For starters, Daya Perumahan has embarked on a pioneer project in Kampung Datu in Sibu, where 30 units of detached houses were currently being constructed.

“Each unit will be sold for not more than RM140,000. I want to prove to the private sector that they are wrong and that houses can be built and sold at a reasonable price,” he told reporters covering the closing of his ministry’s team building programme at Borneo Highlands Resort in Padawan yesterday.

“The profit margin for Daya Perumahan is between 15 and 20 per cent.”

Abang Johari lamented that what private developers were charging had deprived a huge majority of urban dwellers to purchase houses of their own.

He expressed confidence that the result of the government’s initiative could be seen as early as next year when Daya Perumahan sells double-storey intermediate terrace houses for less than RM250,000.

Currently, such houses are being sold for more than RM300,000 by private developers.

“This will be ‘private sector’ versus private sector (battle).
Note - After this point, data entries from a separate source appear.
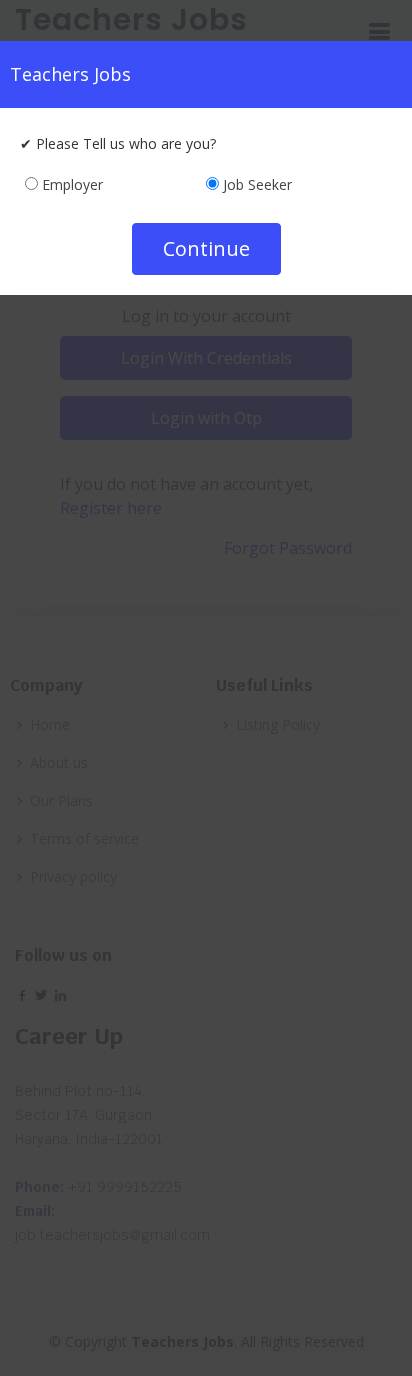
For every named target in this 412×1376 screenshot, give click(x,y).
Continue (206, 248)
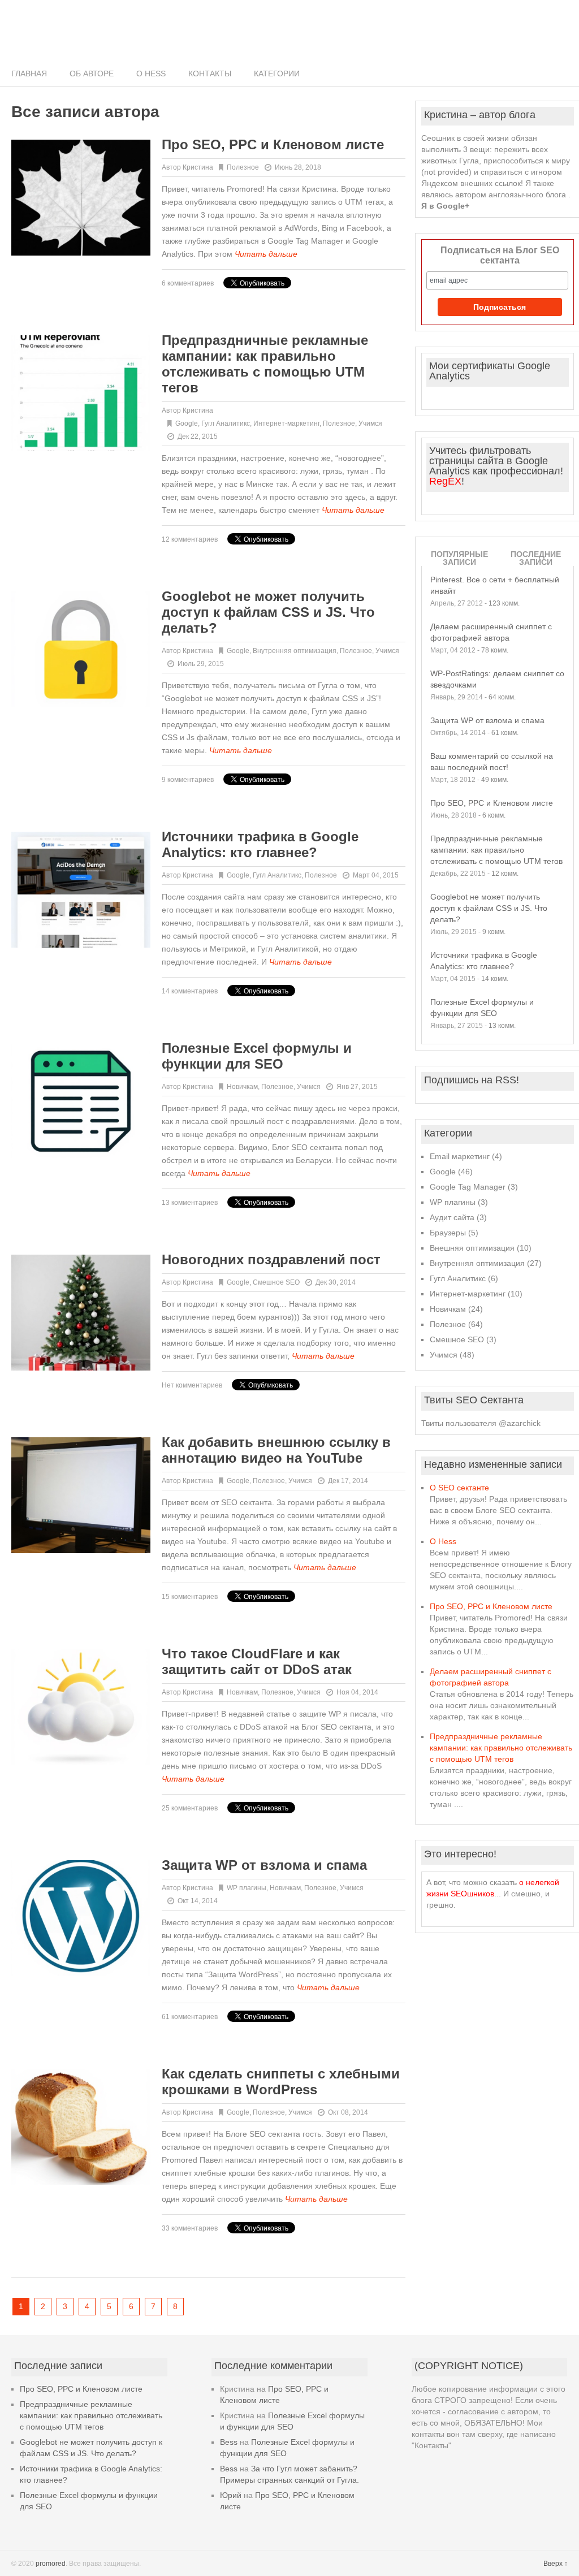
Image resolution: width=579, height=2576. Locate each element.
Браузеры (448, 1232)
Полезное (243, 167)
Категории (277, 73)
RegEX (445, 481)
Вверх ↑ (555, 2564)
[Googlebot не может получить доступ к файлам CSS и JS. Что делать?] (80, 649)
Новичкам (242, 1087)
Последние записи (536, 558)
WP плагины (246, 1888)
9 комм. (493, 932)
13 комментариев (190, 1203)
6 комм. (493, 815)
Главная (29, 73)
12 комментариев (190, 539)
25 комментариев (190, 1808)
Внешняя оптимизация (472, 1247)
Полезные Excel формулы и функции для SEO (257, 1055)
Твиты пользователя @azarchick (481, 1423)
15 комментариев (190, 1597)
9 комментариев (188, 780)
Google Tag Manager (467, 1186)
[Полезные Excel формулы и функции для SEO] (80, 1101)
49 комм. (494, 780)
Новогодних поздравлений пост (271, 1259)
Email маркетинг (460, 1156)
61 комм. (504, 733)
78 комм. (494, 650)
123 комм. (504, 603)
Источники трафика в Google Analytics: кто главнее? (260, 844)
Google (186, 423)
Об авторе (92, 73)
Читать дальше (266, 253)
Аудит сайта (452, 1217)
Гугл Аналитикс (225, 423)
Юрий (230, 2495)
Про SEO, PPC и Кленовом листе (273, 144)
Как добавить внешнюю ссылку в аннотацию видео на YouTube (276, 1450)
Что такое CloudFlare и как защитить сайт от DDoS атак (257, 1661)
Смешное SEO (276, 1282)
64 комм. (502, 697)
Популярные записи (459, 558)
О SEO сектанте (459, 1487)
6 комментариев (188, 283)
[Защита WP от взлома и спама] (80, 1918)
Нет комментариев (192, 1385)
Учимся (370, 423)
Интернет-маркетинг (286, 423)
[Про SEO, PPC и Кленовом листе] (80, 198)
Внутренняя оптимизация (294, 651)
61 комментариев (190, 2017)
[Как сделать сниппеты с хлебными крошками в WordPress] (80, 2127)
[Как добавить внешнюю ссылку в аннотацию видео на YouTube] (80, 1495)
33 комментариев (190, 2228)
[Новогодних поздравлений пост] (80, 1313)
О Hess (151, 73)
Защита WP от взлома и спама (264, 1865)
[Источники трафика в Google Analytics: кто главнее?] (80, 890)
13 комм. (502, 1026)
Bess (228, 2442)
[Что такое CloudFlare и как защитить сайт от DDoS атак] (80, 1707)
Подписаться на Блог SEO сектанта (499, 255)
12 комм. (504, 874)
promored (51, 2564)
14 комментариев (190, 991)
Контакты (209, 73)
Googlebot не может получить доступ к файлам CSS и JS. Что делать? (268, 612)
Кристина (198, 167)
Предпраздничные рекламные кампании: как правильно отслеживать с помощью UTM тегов (265, 363)
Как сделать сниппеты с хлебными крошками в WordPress (281, 2081)
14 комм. (494, 979)
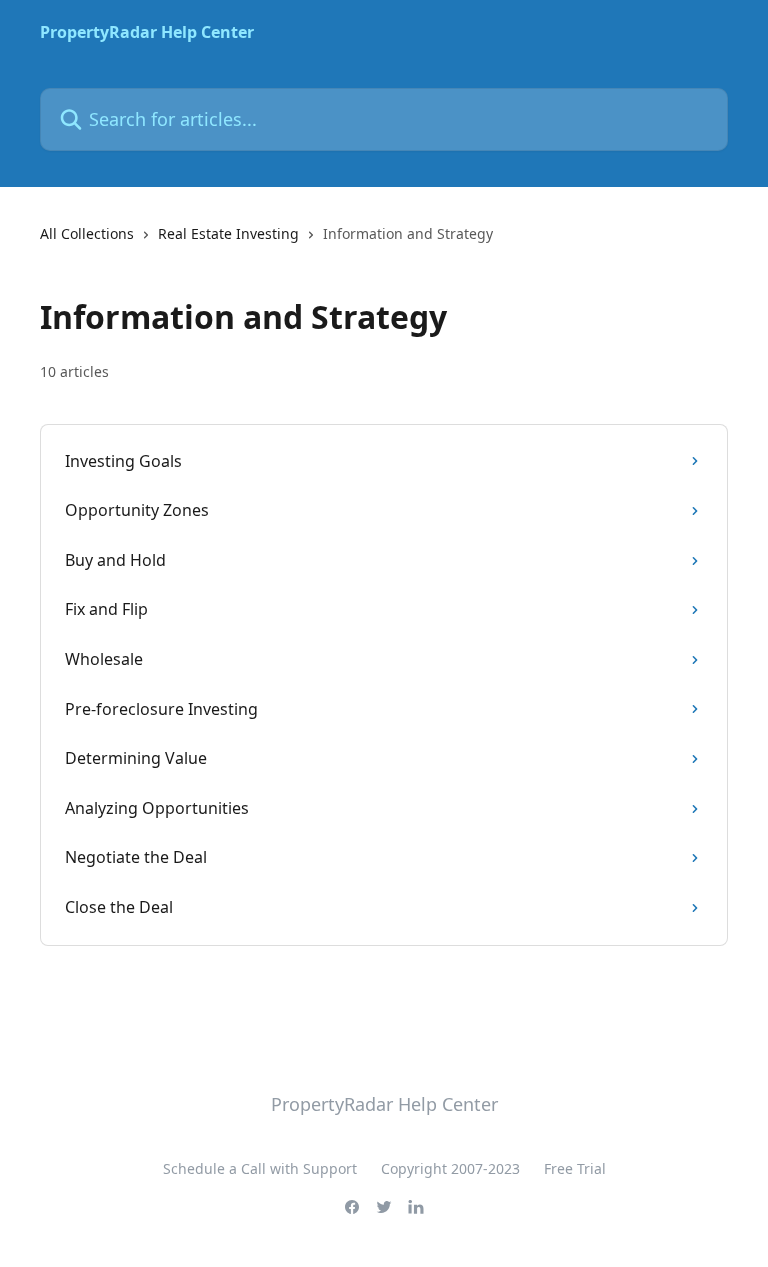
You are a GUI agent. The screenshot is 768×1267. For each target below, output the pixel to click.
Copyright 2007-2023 (450, 1168)
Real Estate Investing (228, 233)
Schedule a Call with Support (260, 1168)
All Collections (87, 233)
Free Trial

Only then we will be able to prove to the developers that their price tags are senseless.

“Despite the rising cost of raw materials and oil, the most developers should increase the price of their houses is by five to 10 per cent.”

The price of land, he said, represented an unreasonable excuse for private developers to hike the price of their properties.

In Sarawak, 58 per cent of the population are living in urban areas, and the rest in the rural areas.

“From 2020 to 2030, it is projected that 65 per cent of the state’s population will be centred at urban areas.”

The average income of urban dwellers is between RM2,000 and RM3,000, which makes purchasing a house costing more than RM300,000 as next to impossible for this group of people, he pointed out.

Abang Johari said it was also unfair to charge housing infrastructure to house buyers.

A proposal would be submitted to the government to bear the cost of land, road system, utility and drains for public houses.

He believed this initiative would slash the price of houses by a considerable amount.